What he did do was coach a college football team, and turn his back on a situation that involved several young - pre-adolescent - men being sexually groped, molested, abused, and harassed.
I don't much give a damn how well he could induce jocks to throw a ball around. That doesn't solve any problems or add anything of value to the world, save the artificial value attached by sports fans to their teams and the victories of those teams.
Yeah, I know. Sports teams fund colleges. I happen to think that's kind of sick, myself, that our institutions of higher learning are held hostage by the least intellectual pursuits possible. But I get it. Sports = money. Fine.
But that's no excuse to beatify a guy whose greatest legacy is enabling a sexual predator of children to hunt.
Am I vaguely sorry that the guy's dead, for the sake of his family? Sure, I'm not inhuman or unreasonable nor am I a lynch mob.
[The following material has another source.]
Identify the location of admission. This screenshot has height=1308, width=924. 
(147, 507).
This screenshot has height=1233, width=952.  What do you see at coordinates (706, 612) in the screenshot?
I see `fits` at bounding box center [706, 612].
But all things considered...yeah. I hope people understand that while YOU might be seeing some tearful and profound quote from a "great man," I see the disturbing, selfish, and inexplicable whitewashing of the reputation of an accomplice to child rape.
I just thought you, my friends who have been pushing all the pretty "RIP" messages and graphics the last couple of days, should know that.
(I'm tempted to push a bunch of "tribute" graphics with Jerry Lee Lewis talking about how awesome it was to marry his 13 year old cousin, or R. Kelly extolling the virtues of pissing on high school girls, just to drive the point home, but I won't. )
I'm just asking folks to question their priorities. As yourselves what amount of money or publicity Paterno could possibly have brought to Penn State that was worth sacrificing the innocence of an unknown number of pre-teen boys. How many Rose Bowls or Orange Bowls would PS have had to win, to make the molestation of those boys worthwhile? Clearly there are some people who think such a number exists; I just wonder what that number is.
Penn State's football program as it exists today is the direct result of a bunch of adults, including Joe Paterno, failing to do the right thing when a sexual predator used that program as a meat market. They're going to have to do a lot of work to change that. As far as I'm concerned, every dime made by the football program while Paterno and Sandusky were involved should be given to the victims.
Every. Dime.
Nobody's perfect, and that's fine, but I start to have problems with that when we're casually overlooking the rape of little kids in order to preserve our dearly-held allegiance to the college football coach who knew it was happening and did nothing to stop it. We’re not talking about an inappropriate seduction of a teenager here, or the sexless arranged marriage of a child of nine or ten years, as sometimes happens in parts of the world. We’re not talking about a couple of teenagers discovering the joys of a few rounds of hide-the-salami. We’re not even talking about a profoundly disturbed but at least positively-motivated weird who fell in love with a 14 year old when he was 30 – sick as that is, at least it has the possibility of redeeming feature – there is, after all, love involved, as inappropriate as that may be according to our values and laws.
But we’re talking about an adult man abusing his power to enable the buggering of ten year old boys. There’s pretty much no way to make that shine, no matter HOW liberal your sexual attitudes might be.
In the case of Paterno, we’re talking about a full-grown man who failed to put a stop to this crime when he was informed of it. He didn’t contact police, or the media. He didn’t file charges or offer testimony as a witness. He tried to hide it, for the good of the program.
That is wrong, and it is wrong enough that I don’t think the man deserves this deification and “Oh JoePa my JoePa How Great Thou Art” routine.
I find it profoundly disturbing and depressing that we consider the material success of a college football program to be a more relevant issue at hand than the abuse of a bunch of little kids at the hands of that same program.
Yeah, Joe Paterno’s a human being and was in a tough situation he didn’t ask to be in, and he’s dead now and both he and his family have my sympathy.
Not as much as those kids do, though…and he sure as hell doesn’t have my respect.